頭を守るように手を伸ばした少女の目に、少年の手で揺れる真新しいピンクのリボンが映った。
慌ててリボンへと伸ばした少女の手は空を切り、ニタリと口元を歪め少年は教壇へと走っていく。
「いやっ! やめてよ!!」
静かな教室に倒れる椅子の激しい音を響かせ立ち上がった少女は、知らぬ間に三日月の形をした目、口――黒い人影に囲まれていた。
リボンを取り戻そうと少年の後を追おうにも、人影に行く手を遮られ辿り着くことが出来ない。

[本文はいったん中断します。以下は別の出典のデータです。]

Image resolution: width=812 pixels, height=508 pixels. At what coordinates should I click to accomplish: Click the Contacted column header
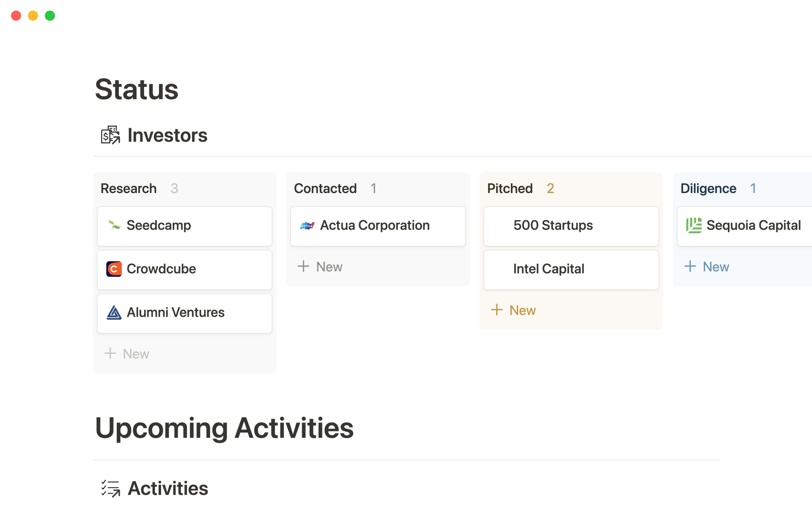coord(325,188)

「お前にはこれが良く似合うよ! はやくその縮れた髪につけてみろよ」
少年の声に振り返れば、人影の間にピンクの物が揺れている。
慌ててそれを引っ掴み、息を飲んだ。
「あははは! 本当、こっちの方がお似合いだね」
「あんたにピンクが似合うはずがないでしょ?」
「その縮れた髪、鳥でも飼っているの?」
「きゃははは!」
――黒いマジックで乱暴に塗りたくられたリボン。
そして次々と投げかけられる言葉に、少女は口を開くことも出来ず立ち尽くした。
無言のままに滴り落ちる涙に、少女を囲む人影は更に歓喜の声をあげる。
「うわ、泣き顔も気持ち悪い!」
「ちょっと、涙ぐらい拭いたら?」
言葉とは裏腹に歪んだ笑みを湛え誰へとも無く合図を送れば、次々に浮かれた声が教室に響き渡る。
「あ、いいかも! 少しはかわいくなるかもよ?」
「俺が拭いてやるよ」
少年は椅子にかけられた雑巾を摘み上げた。
少女は顔を引き攣らせ、必死に人影を掻き分け始める。が、幾つもの手が少女の髪を腕を……捉えた。